===== Data shown =====

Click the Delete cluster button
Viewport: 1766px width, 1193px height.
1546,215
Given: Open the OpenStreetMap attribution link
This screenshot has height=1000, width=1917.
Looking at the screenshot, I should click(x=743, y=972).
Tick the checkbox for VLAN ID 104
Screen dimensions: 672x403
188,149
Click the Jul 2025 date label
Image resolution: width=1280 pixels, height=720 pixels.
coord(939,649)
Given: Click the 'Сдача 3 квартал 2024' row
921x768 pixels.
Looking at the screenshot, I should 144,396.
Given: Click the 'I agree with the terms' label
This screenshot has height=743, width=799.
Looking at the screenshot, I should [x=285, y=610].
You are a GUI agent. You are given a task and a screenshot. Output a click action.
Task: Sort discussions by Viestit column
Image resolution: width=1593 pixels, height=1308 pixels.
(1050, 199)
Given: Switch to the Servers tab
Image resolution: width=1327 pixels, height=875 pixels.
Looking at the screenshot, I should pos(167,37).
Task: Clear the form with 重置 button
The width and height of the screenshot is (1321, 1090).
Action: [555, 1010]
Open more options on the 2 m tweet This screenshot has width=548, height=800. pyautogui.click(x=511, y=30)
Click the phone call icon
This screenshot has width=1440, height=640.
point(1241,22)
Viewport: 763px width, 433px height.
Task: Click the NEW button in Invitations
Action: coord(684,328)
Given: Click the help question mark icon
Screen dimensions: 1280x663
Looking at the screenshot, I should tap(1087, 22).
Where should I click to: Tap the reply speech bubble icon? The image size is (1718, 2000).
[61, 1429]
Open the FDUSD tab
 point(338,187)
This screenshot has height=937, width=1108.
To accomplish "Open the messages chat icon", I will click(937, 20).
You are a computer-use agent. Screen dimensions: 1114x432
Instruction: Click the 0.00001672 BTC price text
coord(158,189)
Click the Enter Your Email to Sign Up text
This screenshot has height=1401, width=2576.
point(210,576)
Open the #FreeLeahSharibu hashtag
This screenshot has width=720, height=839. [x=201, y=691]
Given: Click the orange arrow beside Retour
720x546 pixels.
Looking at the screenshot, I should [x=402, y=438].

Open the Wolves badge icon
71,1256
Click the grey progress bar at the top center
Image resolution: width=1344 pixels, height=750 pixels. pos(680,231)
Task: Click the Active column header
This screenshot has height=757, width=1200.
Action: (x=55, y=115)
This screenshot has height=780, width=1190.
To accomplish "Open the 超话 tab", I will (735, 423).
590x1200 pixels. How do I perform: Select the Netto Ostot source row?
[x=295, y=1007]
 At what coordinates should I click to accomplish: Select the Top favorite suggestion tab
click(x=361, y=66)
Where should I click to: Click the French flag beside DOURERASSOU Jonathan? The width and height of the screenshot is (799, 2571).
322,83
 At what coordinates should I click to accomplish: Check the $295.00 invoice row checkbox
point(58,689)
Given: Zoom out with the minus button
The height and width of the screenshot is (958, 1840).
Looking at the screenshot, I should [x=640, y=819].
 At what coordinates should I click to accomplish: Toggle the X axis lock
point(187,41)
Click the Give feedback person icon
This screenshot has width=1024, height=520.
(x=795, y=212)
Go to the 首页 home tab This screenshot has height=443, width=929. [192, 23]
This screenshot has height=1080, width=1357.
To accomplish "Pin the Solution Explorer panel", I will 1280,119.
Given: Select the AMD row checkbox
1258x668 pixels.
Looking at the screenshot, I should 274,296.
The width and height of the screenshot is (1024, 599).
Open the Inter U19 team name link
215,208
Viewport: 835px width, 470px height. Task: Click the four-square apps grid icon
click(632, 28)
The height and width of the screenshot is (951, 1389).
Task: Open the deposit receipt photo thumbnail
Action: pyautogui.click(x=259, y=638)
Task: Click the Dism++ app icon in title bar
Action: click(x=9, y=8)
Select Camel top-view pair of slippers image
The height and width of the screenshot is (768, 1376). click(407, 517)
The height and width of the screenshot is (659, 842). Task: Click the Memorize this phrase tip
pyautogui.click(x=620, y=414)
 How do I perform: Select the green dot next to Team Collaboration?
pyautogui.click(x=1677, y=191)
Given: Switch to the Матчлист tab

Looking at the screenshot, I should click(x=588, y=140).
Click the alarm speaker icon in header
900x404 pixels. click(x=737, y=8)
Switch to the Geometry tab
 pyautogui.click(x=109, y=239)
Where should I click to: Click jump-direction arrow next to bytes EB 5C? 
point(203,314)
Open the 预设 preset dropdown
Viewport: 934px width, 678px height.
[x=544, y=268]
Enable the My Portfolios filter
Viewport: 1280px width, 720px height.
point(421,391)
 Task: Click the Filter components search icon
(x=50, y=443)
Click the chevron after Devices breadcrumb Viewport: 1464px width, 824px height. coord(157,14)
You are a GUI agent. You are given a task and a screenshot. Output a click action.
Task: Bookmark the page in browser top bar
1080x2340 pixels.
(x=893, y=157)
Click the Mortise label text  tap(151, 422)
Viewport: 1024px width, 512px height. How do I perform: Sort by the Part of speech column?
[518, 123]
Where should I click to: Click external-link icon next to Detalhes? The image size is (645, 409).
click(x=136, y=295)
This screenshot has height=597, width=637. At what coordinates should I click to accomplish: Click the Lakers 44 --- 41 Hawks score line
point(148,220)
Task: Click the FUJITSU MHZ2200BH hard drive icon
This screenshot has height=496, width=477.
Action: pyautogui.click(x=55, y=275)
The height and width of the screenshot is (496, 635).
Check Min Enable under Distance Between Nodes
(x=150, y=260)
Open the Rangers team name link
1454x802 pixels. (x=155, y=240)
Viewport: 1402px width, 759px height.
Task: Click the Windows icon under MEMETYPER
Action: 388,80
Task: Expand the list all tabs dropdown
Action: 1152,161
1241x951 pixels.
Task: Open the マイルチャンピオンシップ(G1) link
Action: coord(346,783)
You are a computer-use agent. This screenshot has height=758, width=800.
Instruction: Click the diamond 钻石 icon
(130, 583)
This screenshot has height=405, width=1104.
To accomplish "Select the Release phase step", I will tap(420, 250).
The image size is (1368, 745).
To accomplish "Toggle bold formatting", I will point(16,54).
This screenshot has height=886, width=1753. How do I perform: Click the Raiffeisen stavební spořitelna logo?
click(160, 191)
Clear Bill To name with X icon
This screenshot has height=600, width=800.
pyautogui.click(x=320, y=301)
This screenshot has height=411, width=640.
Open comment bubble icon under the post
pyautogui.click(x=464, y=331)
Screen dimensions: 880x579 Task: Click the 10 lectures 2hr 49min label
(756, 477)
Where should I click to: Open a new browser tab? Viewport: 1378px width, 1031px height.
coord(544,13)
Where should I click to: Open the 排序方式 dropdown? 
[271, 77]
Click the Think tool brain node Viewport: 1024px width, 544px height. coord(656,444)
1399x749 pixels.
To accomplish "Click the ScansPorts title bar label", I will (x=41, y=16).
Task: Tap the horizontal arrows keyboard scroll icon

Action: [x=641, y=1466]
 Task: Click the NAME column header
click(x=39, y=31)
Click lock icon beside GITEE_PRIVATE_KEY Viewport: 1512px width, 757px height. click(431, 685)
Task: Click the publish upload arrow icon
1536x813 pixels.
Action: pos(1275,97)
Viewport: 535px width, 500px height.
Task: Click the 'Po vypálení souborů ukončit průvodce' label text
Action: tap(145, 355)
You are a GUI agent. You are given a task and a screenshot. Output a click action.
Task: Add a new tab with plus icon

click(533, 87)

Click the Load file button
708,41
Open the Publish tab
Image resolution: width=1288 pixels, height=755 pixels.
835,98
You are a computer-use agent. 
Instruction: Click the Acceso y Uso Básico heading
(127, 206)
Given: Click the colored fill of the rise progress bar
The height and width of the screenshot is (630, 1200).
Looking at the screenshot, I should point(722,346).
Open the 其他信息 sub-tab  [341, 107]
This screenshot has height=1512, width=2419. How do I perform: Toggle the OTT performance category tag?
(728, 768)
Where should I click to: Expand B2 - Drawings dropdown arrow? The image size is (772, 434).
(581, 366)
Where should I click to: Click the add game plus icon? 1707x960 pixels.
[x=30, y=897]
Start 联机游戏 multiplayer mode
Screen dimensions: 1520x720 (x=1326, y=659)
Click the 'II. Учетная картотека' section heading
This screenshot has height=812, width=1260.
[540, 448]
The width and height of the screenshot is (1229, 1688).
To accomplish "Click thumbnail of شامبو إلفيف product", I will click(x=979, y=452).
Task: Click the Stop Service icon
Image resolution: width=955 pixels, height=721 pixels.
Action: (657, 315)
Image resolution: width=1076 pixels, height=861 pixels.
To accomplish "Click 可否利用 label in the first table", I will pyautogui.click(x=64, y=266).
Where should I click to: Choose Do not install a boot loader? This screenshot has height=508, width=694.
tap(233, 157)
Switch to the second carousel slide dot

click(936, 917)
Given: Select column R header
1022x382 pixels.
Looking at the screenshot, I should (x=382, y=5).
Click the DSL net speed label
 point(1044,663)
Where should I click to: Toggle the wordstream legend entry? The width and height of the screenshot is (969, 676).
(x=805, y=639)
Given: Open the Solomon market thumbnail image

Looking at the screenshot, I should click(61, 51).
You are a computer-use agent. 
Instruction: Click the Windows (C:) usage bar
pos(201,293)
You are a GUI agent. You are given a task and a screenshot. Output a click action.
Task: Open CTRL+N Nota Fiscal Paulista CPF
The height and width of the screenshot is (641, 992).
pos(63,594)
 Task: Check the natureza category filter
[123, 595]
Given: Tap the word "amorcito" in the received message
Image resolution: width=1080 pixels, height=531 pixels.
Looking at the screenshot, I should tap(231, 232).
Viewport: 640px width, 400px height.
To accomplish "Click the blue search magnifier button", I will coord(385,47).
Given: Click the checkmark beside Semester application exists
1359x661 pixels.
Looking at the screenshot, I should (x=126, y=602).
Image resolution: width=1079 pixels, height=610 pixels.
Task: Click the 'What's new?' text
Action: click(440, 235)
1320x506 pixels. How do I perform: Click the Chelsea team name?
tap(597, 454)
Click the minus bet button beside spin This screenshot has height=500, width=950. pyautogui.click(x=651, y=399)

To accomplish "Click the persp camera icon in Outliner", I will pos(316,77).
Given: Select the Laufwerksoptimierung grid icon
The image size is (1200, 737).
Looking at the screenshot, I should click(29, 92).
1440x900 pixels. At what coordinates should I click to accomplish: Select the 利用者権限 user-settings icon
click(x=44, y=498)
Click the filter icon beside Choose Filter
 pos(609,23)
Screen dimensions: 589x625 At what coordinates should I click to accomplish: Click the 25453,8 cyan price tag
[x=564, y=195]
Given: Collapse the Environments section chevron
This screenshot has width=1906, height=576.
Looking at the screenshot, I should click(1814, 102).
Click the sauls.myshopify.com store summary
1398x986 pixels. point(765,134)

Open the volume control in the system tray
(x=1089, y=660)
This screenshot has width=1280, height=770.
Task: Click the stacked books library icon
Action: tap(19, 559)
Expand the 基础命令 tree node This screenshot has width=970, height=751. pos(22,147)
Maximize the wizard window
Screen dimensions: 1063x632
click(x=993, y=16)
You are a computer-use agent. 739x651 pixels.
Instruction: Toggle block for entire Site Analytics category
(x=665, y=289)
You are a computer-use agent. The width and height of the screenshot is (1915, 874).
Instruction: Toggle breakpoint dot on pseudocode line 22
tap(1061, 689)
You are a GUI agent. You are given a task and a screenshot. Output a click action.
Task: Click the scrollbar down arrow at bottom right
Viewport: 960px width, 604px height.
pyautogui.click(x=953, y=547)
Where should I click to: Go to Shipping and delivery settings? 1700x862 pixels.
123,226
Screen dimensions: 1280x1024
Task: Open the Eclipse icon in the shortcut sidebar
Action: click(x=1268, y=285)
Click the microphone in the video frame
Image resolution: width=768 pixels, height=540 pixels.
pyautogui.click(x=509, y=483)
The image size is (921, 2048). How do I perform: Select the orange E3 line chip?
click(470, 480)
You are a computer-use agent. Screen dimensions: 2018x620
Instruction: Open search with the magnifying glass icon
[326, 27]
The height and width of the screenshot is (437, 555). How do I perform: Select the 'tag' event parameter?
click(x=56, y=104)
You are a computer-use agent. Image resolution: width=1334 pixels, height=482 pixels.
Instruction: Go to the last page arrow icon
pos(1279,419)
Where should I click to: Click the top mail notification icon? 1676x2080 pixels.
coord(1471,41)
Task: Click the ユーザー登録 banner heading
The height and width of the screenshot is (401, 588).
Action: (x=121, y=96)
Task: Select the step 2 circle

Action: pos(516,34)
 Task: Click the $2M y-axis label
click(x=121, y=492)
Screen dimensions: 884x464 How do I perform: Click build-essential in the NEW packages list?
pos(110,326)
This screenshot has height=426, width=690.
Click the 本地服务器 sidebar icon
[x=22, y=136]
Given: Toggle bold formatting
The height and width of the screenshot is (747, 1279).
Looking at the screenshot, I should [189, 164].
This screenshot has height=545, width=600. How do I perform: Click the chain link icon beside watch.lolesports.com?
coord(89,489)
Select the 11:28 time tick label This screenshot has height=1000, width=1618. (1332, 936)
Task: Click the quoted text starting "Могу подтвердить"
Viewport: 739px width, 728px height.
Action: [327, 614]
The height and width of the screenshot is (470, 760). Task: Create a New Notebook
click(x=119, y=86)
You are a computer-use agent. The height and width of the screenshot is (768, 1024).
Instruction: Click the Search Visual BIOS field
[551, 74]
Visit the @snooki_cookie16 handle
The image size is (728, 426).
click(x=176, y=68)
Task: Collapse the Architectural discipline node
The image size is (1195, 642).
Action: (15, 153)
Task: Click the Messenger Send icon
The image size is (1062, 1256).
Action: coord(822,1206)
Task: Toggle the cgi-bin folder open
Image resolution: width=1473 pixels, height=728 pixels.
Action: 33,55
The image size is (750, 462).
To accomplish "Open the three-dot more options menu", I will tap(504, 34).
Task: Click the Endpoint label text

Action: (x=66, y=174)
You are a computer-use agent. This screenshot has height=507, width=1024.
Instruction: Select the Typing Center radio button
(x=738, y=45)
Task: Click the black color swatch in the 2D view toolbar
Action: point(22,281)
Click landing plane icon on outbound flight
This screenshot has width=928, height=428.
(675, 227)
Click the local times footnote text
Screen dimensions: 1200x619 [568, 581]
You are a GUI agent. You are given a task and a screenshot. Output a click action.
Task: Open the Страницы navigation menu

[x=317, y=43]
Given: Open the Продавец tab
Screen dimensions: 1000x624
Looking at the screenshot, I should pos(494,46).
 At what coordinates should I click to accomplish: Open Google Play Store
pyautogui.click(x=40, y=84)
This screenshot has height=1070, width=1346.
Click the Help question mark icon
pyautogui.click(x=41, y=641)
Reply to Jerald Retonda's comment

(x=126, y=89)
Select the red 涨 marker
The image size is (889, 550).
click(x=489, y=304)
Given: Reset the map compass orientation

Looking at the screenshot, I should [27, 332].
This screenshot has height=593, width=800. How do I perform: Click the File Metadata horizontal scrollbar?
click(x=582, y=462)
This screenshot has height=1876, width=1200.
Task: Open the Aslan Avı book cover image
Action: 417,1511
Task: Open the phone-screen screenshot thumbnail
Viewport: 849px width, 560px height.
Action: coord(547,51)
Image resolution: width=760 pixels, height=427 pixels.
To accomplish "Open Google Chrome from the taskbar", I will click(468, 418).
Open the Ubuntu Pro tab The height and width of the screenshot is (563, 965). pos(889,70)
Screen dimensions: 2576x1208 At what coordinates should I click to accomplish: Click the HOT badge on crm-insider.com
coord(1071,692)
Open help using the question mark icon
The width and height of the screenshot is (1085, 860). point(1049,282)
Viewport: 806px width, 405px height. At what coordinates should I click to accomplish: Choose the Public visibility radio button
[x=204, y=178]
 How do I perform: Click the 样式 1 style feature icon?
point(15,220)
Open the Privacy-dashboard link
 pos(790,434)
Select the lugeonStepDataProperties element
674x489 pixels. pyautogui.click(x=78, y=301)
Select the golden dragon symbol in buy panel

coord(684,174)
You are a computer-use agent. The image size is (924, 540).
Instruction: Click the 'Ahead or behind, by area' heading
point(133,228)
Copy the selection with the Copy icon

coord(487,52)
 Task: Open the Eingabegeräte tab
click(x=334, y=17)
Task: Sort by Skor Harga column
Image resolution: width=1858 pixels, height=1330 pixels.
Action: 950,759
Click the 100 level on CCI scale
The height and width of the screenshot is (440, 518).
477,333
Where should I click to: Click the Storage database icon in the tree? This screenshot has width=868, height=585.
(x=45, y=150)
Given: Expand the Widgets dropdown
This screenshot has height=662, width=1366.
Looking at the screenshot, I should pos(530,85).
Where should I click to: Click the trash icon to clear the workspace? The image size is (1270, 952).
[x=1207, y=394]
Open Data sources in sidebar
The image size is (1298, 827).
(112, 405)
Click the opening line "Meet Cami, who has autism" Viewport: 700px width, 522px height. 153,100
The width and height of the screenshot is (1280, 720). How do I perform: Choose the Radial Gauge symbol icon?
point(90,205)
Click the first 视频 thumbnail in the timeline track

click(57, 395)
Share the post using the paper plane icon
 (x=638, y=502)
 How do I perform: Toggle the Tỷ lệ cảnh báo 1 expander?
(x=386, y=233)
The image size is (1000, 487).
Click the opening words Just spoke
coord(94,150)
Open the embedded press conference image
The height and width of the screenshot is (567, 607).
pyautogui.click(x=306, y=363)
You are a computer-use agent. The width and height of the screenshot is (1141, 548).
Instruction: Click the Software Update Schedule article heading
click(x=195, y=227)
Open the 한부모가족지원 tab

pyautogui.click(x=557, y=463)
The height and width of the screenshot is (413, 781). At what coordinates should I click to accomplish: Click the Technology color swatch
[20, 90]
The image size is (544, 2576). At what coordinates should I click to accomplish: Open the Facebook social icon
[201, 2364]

=====

Task: Quote, word for word, every line from the top of the entries through the line that holds "Given: Click the 'Сдача 3 квартал 2024' row".

Result for this task:
Click the Delete cluster button
Viewport: 1766px width, 1193px height.
1546,215
Given: Open the OpenStreetMap attribution link
This screenshot has height=1000, width=1917.
Looking at the screenshot, I should click(x=743, y=972).
Tick the checkbox for VLAN ID 104
Screen dimensions: 672x403
188,149
Click the Jul 2025 date label
Image resolution: width=1280 pixels, height=720 pixels.
coord(939,649)
Given: Click the 'Сдача 3 квартал 2024' row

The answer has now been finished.